EXERCISE INSTRUCTIONS: Copy verbatim the part of the listing that opens with the line containing "Click the 6,0 value on the y-axis" and closes with the line containing "should pyautogui.click(x=67, y=140).", both lines included, and omit the pictures from your answer.

EXERCISE MATERIALS:

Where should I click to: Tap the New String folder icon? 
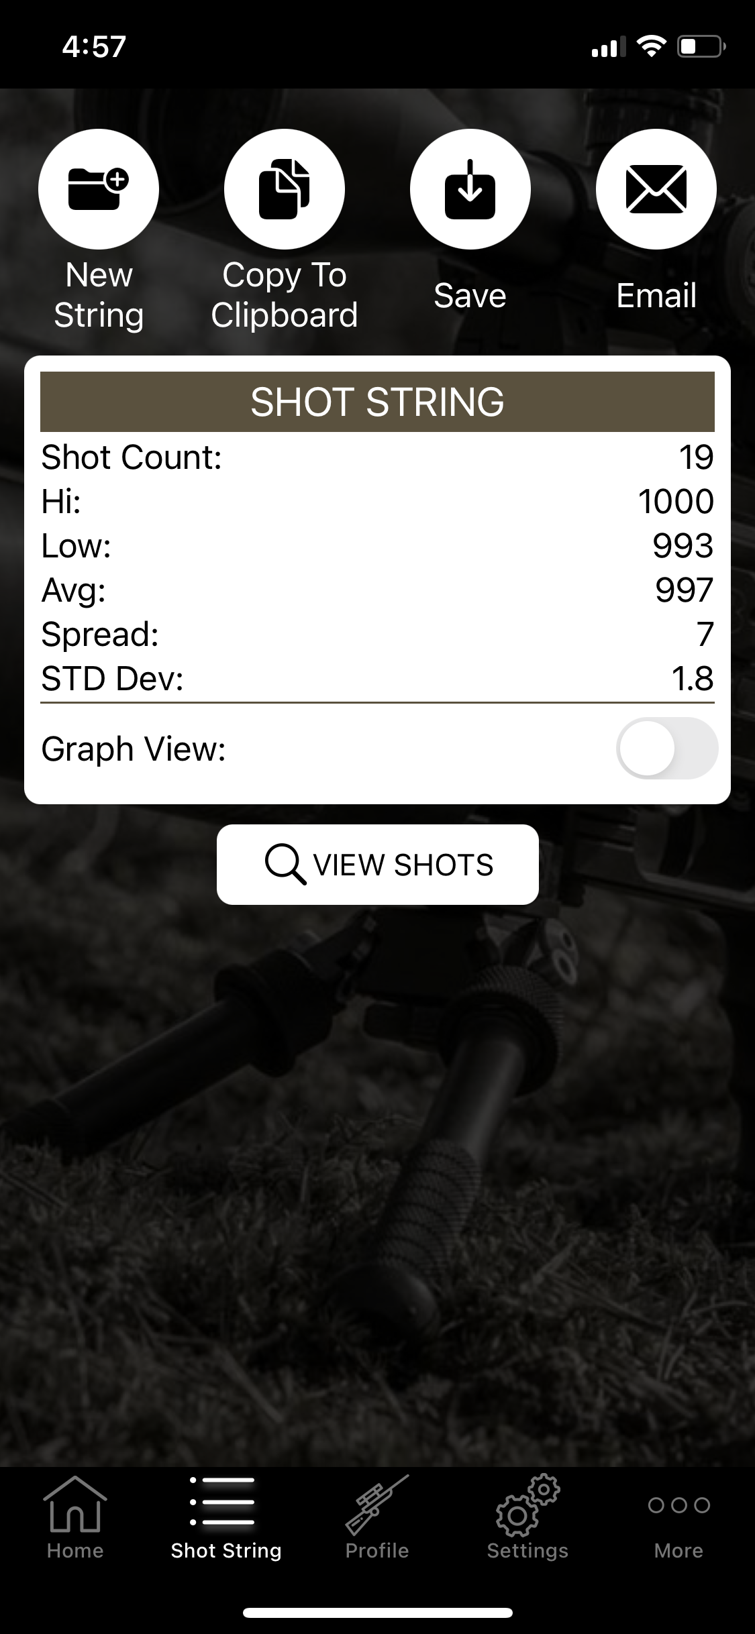click(x=99, y=189)
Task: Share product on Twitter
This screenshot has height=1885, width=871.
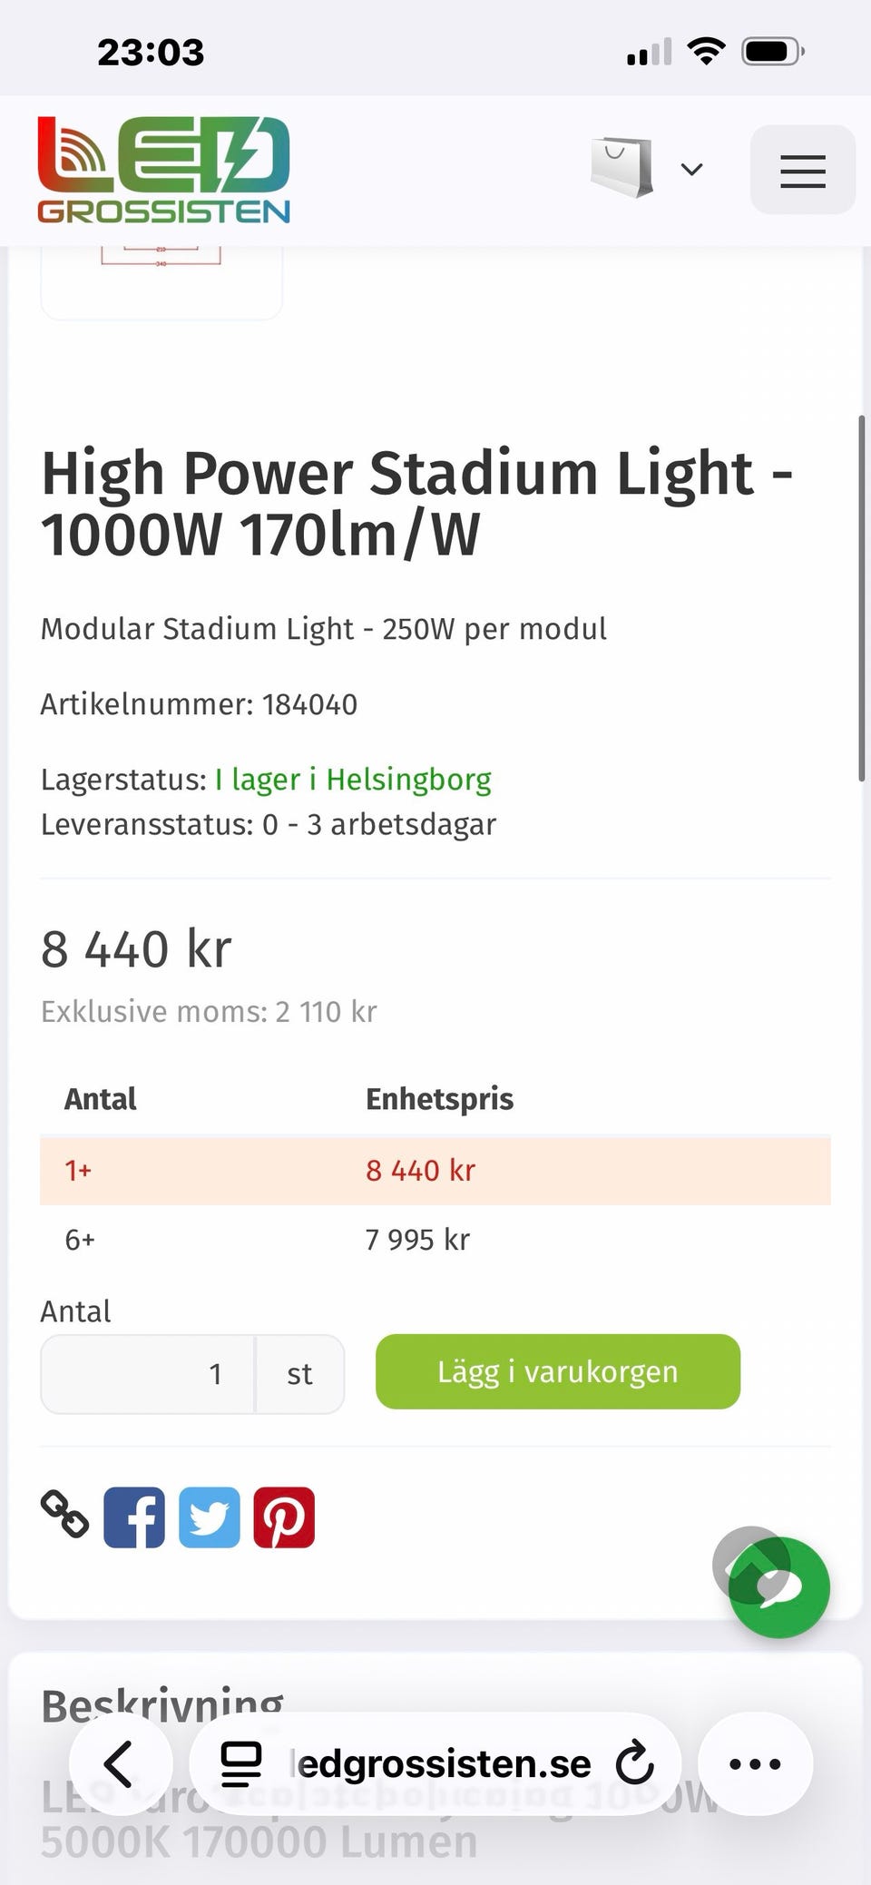Action: tap(209, 1517)
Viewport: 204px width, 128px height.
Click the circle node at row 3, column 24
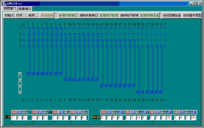click(x=134, y=40)
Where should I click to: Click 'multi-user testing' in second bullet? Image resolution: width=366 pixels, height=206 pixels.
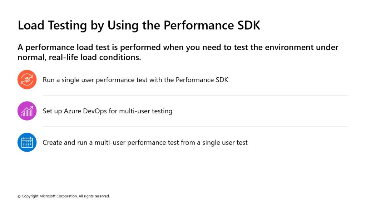[x=146, y=111]
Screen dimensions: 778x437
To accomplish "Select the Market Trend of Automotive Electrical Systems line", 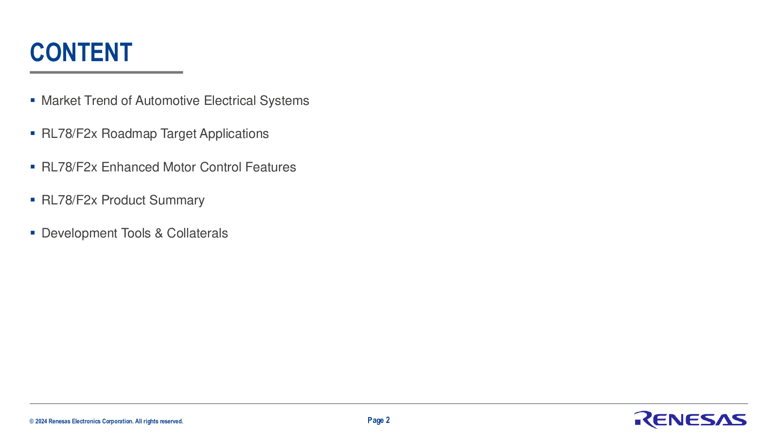I will [175, 101].
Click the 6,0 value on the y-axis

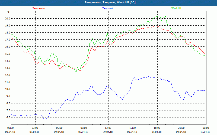coord(8,117)
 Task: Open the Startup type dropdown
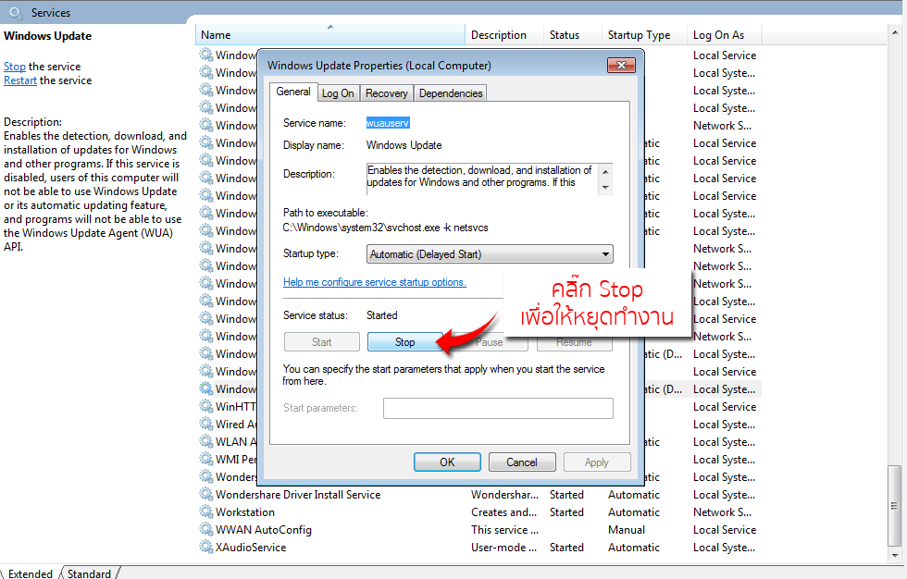click(x=490, y=254)
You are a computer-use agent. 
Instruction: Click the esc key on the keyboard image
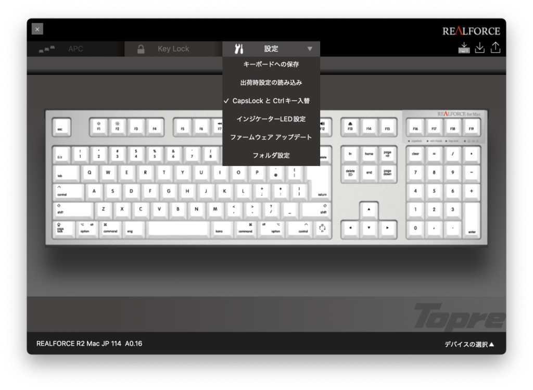click(61, 127)
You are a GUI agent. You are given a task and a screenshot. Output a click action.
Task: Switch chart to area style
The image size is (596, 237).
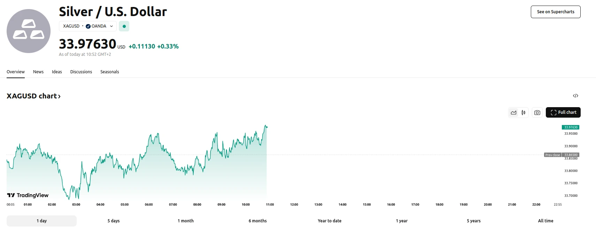[x=513, y=112]
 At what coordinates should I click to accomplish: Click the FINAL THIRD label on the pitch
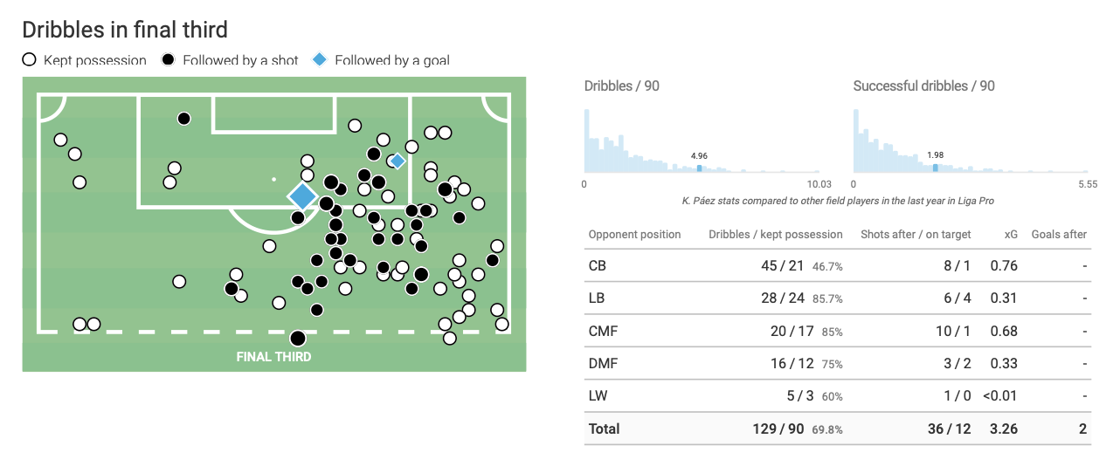click(273, 357)
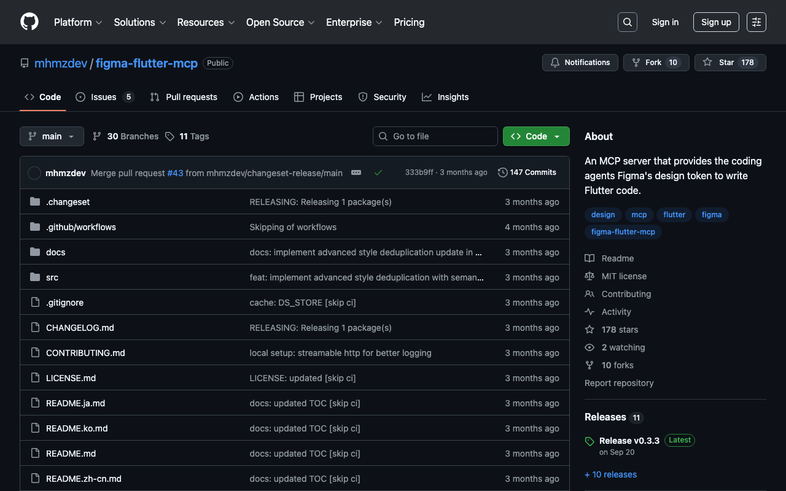Click the commit history clock icon
Screen dimensions: 786x491
pyautogui.click(x=502, y=172)
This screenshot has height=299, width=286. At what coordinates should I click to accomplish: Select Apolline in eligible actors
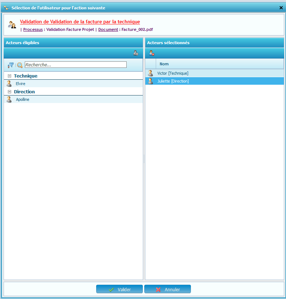pos(23,99)
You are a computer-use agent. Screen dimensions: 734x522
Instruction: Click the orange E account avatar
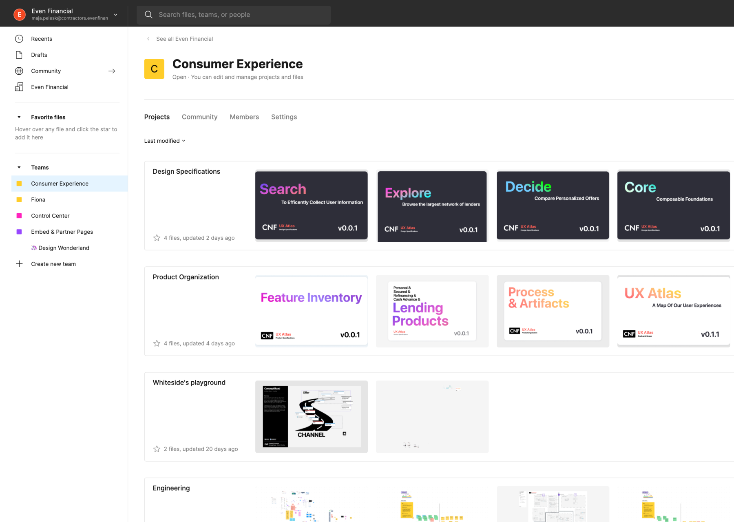point(20,15)
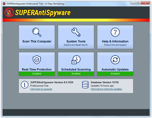Click the database stack icon
152x118 pixels.
(85, 85)
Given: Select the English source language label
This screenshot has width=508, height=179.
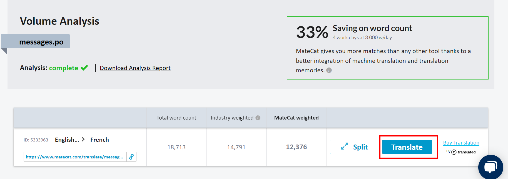Looking at the screenshot, I should pyautogui.click(x=67, y=140).
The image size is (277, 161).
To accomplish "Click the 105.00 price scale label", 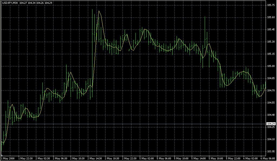I will click(271, 66).
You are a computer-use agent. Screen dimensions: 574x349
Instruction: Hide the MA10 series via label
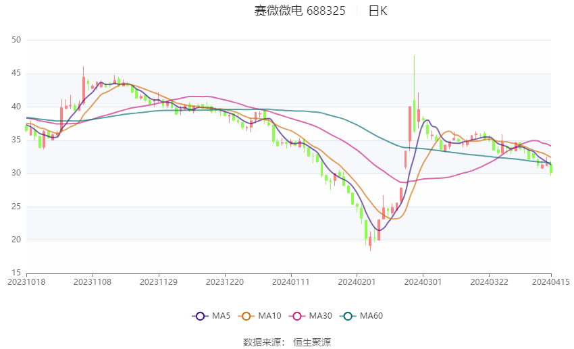tap(269, 316)
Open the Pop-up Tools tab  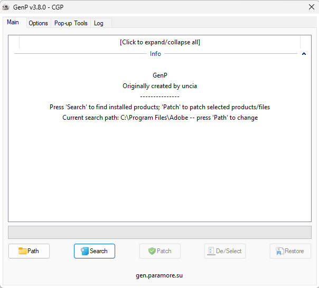click(71, 23)
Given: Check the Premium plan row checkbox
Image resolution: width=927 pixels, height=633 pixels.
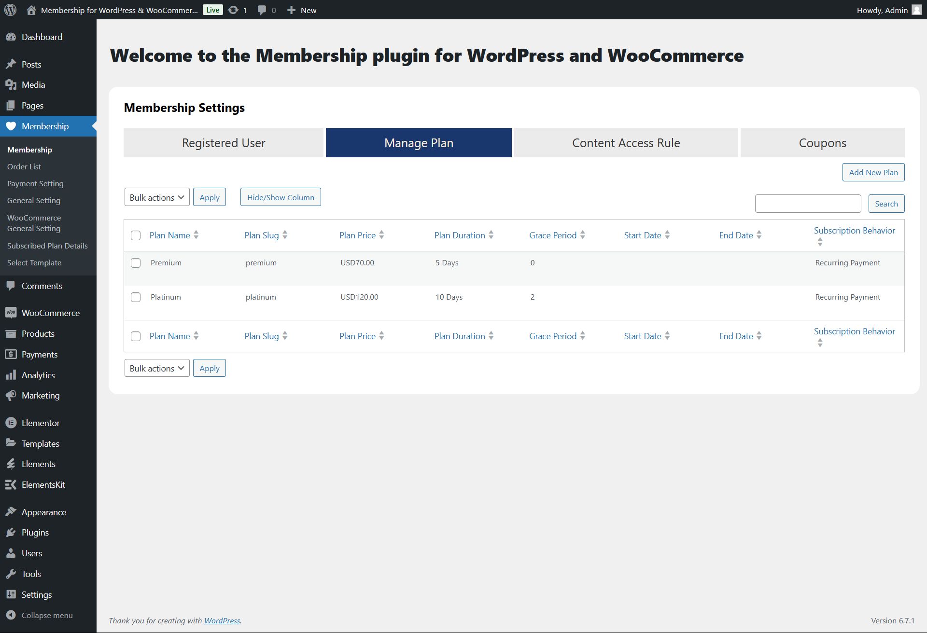Looking at the screenshot, I should click(x=136, y=263).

EXERCISE ANSWER:
Click the 6,0 value on the y-axis

coord(8,117)
 Task: Open the Startup type dropdown
click(x=490, y=254)
You are a computer-use agent. 
Instruction: Click the esc key on the keyboard image
click(61, 127)
You are a GUI agent. You are given a task and a screenshot. Output a click action.
Task: Switch chart to area style
The image size is (596, 237).
[x=513, y=112]
 At what coordinates should I click to accomplish: Click the FINAL THIRD label on the pitch
click(273, 357)
Click the commit history clock icon
Screen dimensions: 786x491
pyautogui.click(x=502, y=172)
This screenshot has height=299, width=286. At what coordinates should I click to accomplish: Select Apolline in eligible actors
pos(23,99)
You are a computer-use agent. Screen dimensions: 734x522
Instruction: Click the orange E account avatar
point(20,15)
Click the database stack icon
152x118 pixels.
(85, 85)
Given: Select the English source language label
This screenshot has width=508, height=179.
Looking at the screenshot, I should pyautogui.click(x=67, y=140).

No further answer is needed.